Hi, the filter is a 1.5-2 ft long screen that slides in and is slightly curved (by design). I can't see how well it fits, as I only have a 5"x1" slot into that curved space that I can look into - and only when the filter is not in there. Given its flexibility, it's not out of the question that it would not fit perfectly... Poor design, I guess.

Yes, there is a 3-louvered exhaust cap outside. Unfortunately, the nylon stocking has been vetoed by the better half ... 

The door handle broke off of the dryer (so no there's a zip tie there that we use as a grabbing handle). The dryer was in the home when we bought it (already used). I guess it may be time to start looking for another one. I heard a new stimulus check is coming ... 

Thanks for your feedback - all of you!


----------



## blades (Mar 8, 2021)

lot of the time those dryer sheets are the problem


----------



## stoveliker (Mar 8, 2021)

blades said:


> lot of the time those dryer sheets are the problem



Not using them...


----------



## semipro (Mar 8, 2021)

We use a condensing dryer that has a closed cycle so no lint exits the unit.   Heat pump dryers operate similarly but use a heat pump for heat production as opposed to electrical resistance. 
Our dryer does require frequent (though easy) maintenance but has the added benefit of heating our house with warm dry air.  The water from the clothes is discharged to a nearby utility sink. 
The dryer shares a room with our heat pump water heater.  They have a mutualistic relationship in that each benefits from the exhaust of the other; cool dry air from the HPWH and warm dry air from the dryer.
We typically hang larger items inside or on an outdoor line to dry.  Socks, rags, underwear, etc. go in the dryer.  
Some items may go into the dryer after hang drying to remove pet hair.


----------



## DuaeGuttae (Mar 8, 2021)

stoveliker said:


> Hi, the filter is a 1.5-2 ft long screen that slides in and is slightly curved (by design). I can't see how well it fits, as I only have a 5"x1" slot into that curved space that I can look into - and only when the filter is not in there. Given its flexibility, it's not out of the question that it would not fit perfectly... Poor design, I guess.
> 
> Yes, there is a 3-louvered exhaust cap outside. Unfortunately, the nylon stocking has been vetoed by the better half ...
> 
> ...



That filter sounds like the one on our current dryer.  I, too, can’t verify its fit by sight, so I understand.  I can certainly understand your better half not wanting a nylon hanging above the deck.  I would not go for that myself, and I’m no decorator.  I was wondering if you could detach the vent inside, use the nylon stocking at the end of the vent, and then reattach it.  Or remove the vent and apply it behind the lovers?  Or has she vetoed any sort of hidden installation?  It would be something I’d suggest doing only if it is quite easy to inspect and clean.  You would not want to clog your outlet.

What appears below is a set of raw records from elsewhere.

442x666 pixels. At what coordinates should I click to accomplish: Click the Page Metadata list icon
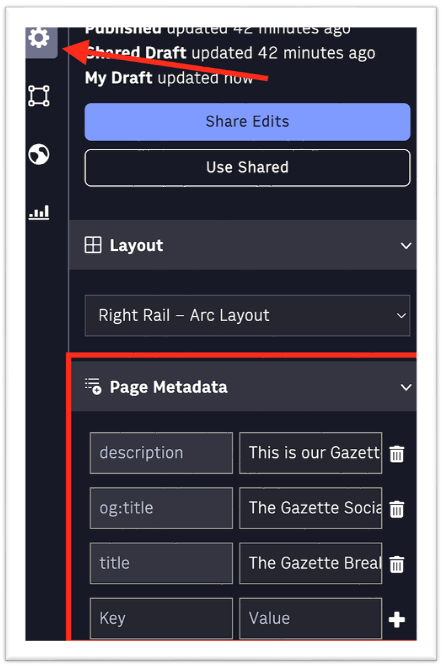93,387
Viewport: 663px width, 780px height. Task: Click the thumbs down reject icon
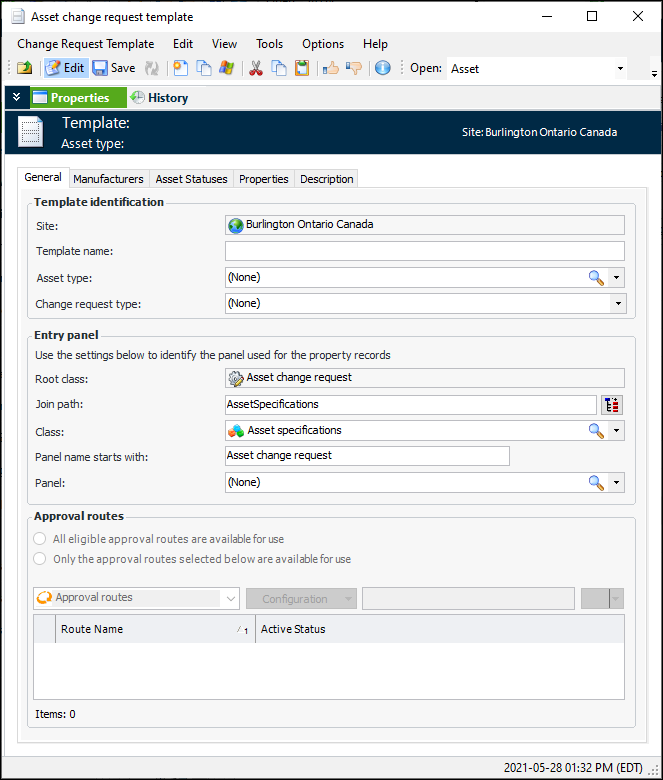pyautogui.click(x=353, y=68)

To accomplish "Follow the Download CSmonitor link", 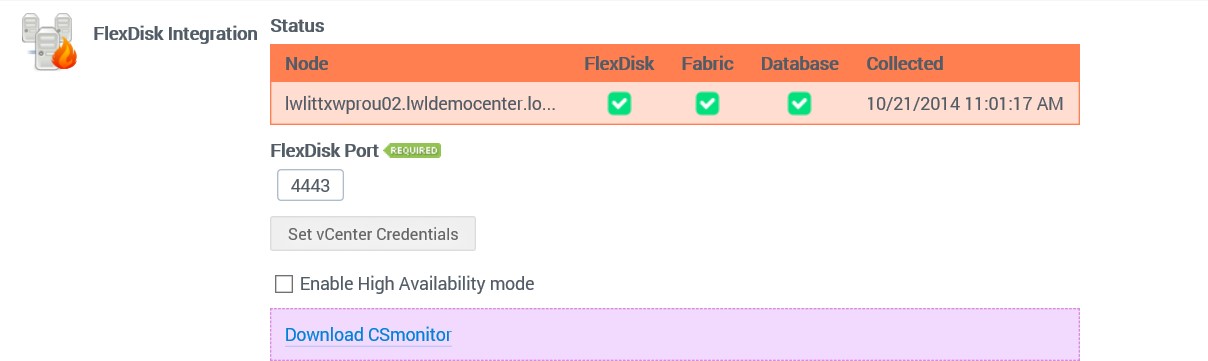I will pos(368,334).
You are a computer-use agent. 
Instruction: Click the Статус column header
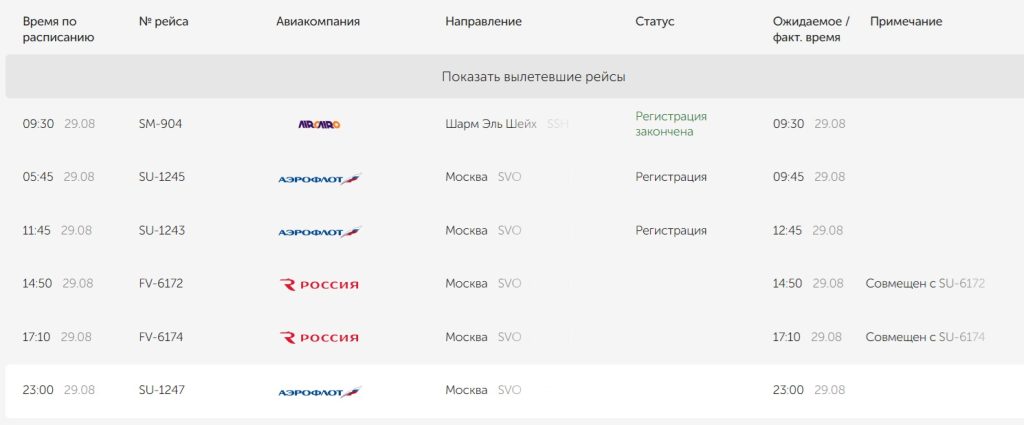655,22
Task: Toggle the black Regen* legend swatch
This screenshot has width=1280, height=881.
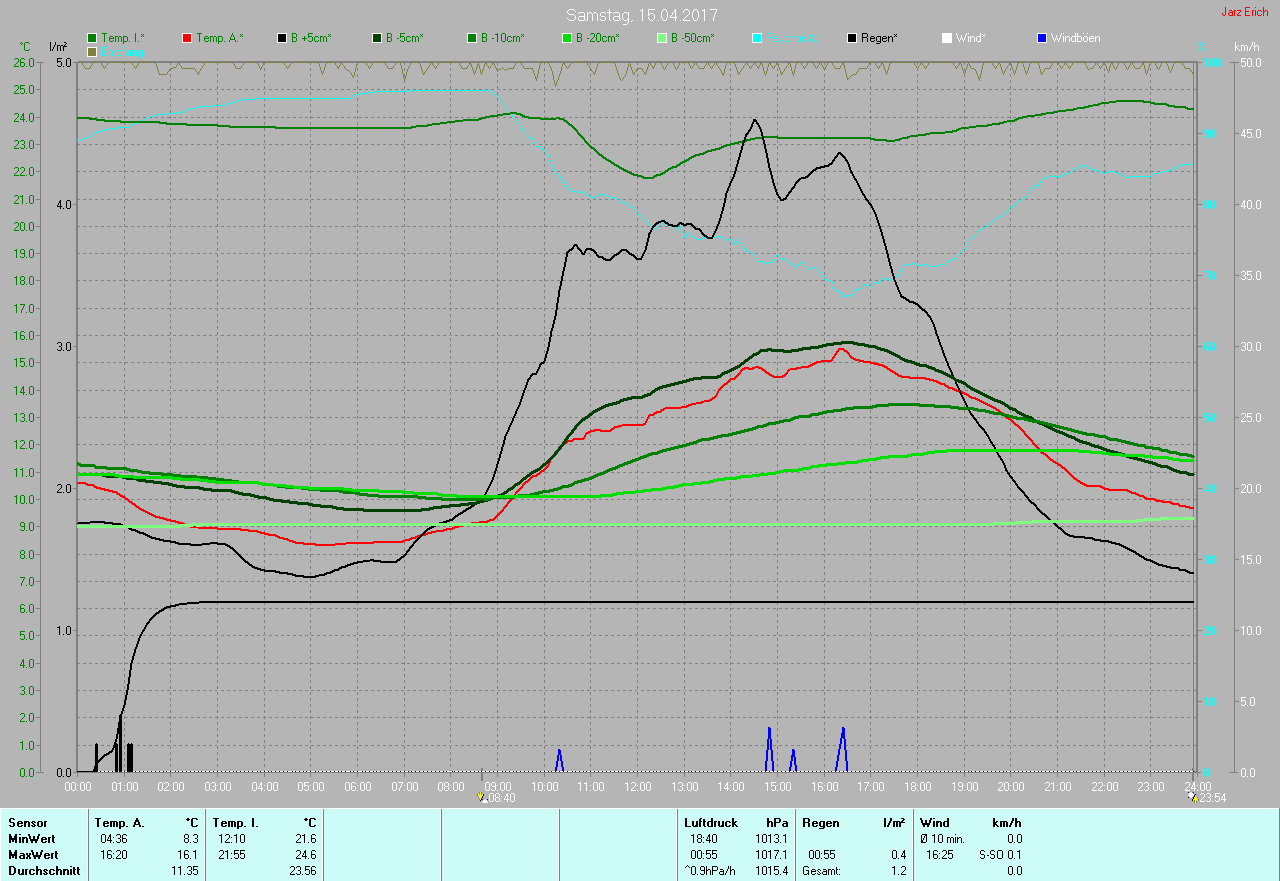Action: pos(852,38)
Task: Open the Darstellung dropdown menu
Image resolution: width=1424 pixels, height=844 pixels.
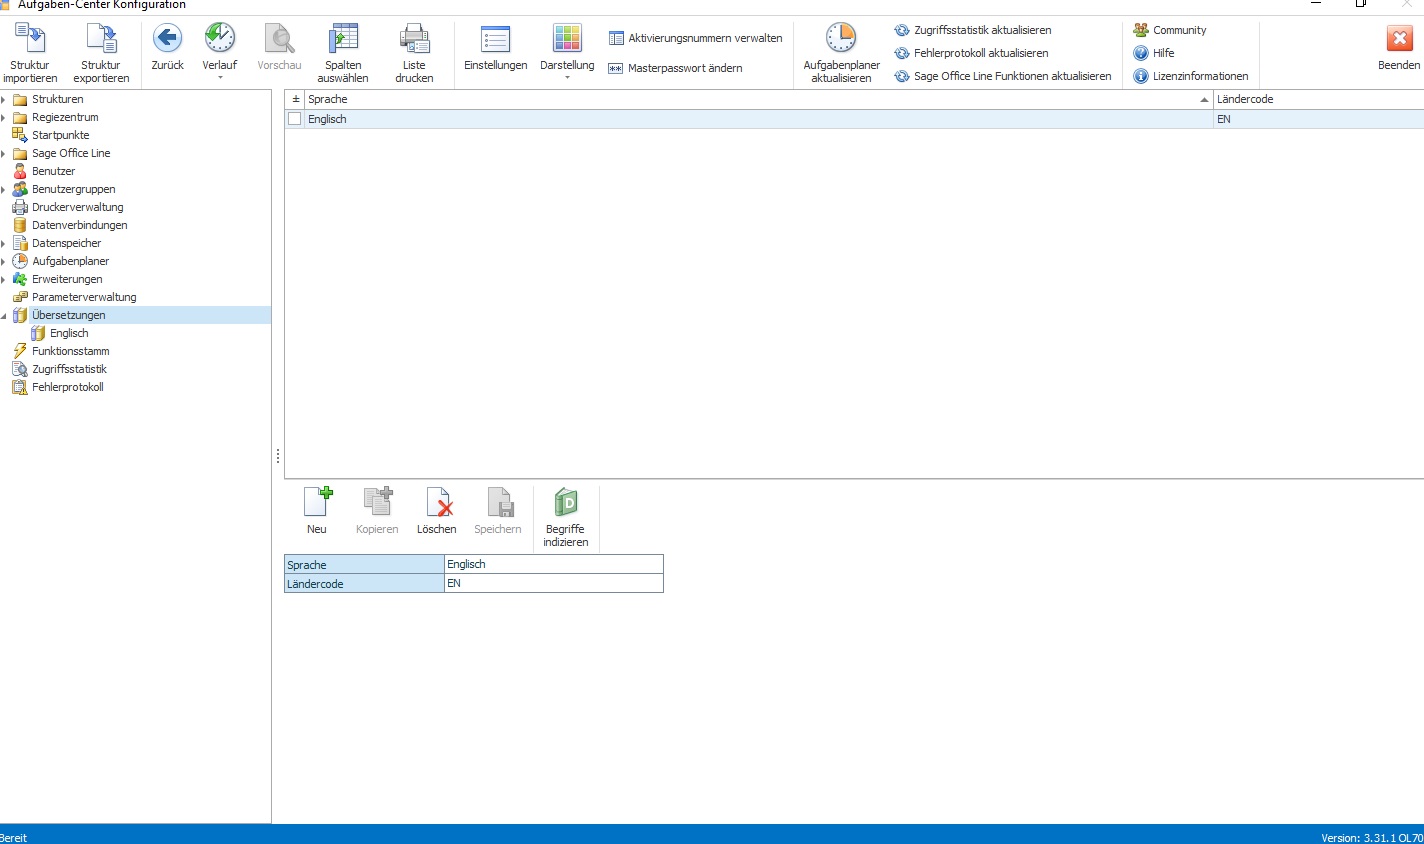Action: pyautogui.click(x=567, y=77)
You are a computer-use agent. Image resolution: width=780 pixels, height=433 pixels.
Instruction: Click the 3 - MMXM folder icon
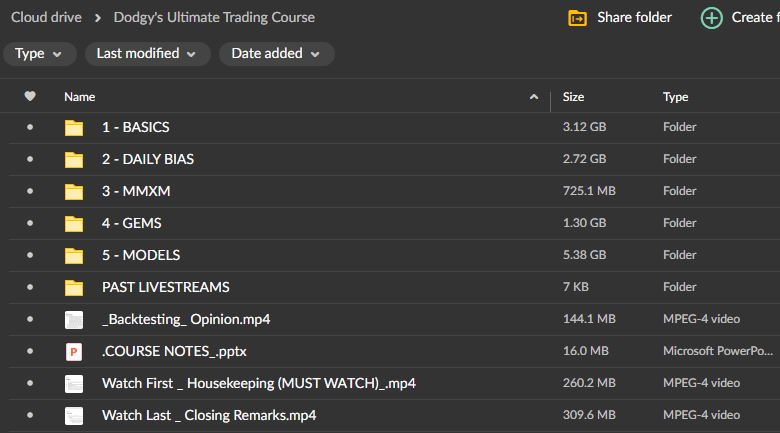[74, 192]
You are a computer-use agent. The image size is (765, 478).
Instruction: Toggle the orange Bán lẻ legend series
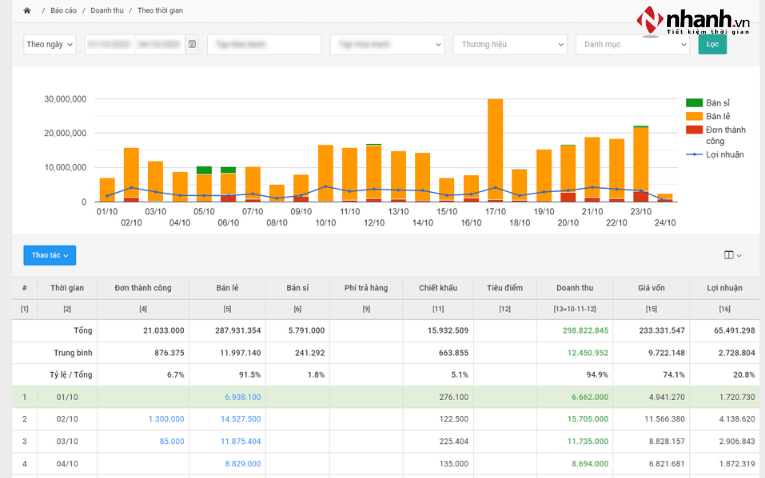706,116
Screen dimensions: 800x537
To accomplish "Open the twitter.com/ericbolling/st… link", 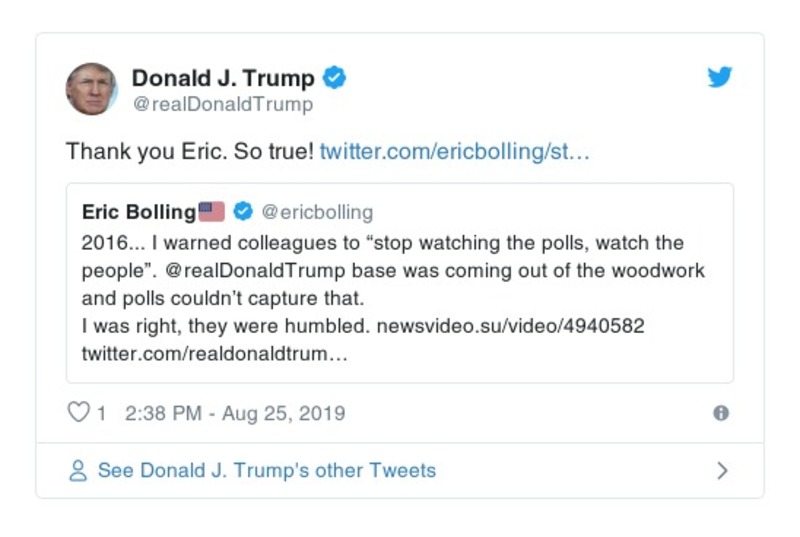I will tap(455, 152).
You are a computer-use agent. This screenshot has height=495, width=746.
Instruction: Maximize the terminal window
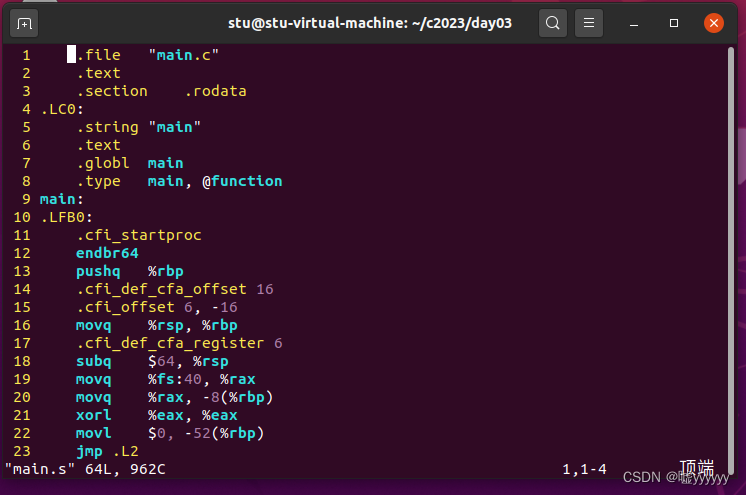click(x=674, y=22)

I’m always impressed with the many uses for zip ties.  I have a nice (but older) food processor that was becoming difficult to use because the handle separated and the safely mechanism kept slipping out of place and needing to be reseated each time I took it on and off the motor.  A couple of zip ties fixed the problem.  If your wife is okay with a zip tie handle on the dryer, I’d say try to keep the old one unless you feel that the lint problem isn’t just on the deck but is also in the machine itself.  That can be a fire hazard as well.


----------



## stoveliker (Mar 8, 2021)

DuaeGuttae said:


> That filter sounds like the one on our current dryer.  I, too, can’t verify its fit by sight, so I understand.  I can certainly understand your better half not wanting a nylon hanging above the deck.  I would not go for that myself, and I’m no decorator.  I was wondering if you could detach the vent inside, use the nylon stocking at the end of the vent, and then reattach it.  Or remove the vent and apply it behind the lovers?  Or has she vetoed any sort of hidden installation?  It would be something I’d suggest doing only if it is quite easy to inspect and clean.  You would not want to clog your outlet.
> 
> I’m always impressed with the many uses for zip ties.  I have a nice (but older) food processor that was becoming difficult to use because the handle separated and the safely mechanism kept slipping out of place and needing to be reseated each time I took it on and off the motor.  A couple of zip ties fixed the problem.  If your wife is okay with a zip tie handle on the dryer, I’d say try to keep the old one unless you feel that the lint problem isn’t just on the deck but is also in the machine itself.  That can be a fire hazard as well.



Yeah, zip ties rule..  

I'm hesitant putting a (nylon) filter under the exhaust - I'd feel compelled to check it before each use due to the fire hazard of a lot of lint in the hose, out if sight.


----------



## DuaeGuttae (Mar 8, 2021)

stoveliker said:


> Yeah, zip ties rule..
> 
> I'm hesitant putting a (nylon) filter under the exhaust - I'd feel compelled to check it before each use due to the fire hazard of a lot of lint in the hose, out if sight.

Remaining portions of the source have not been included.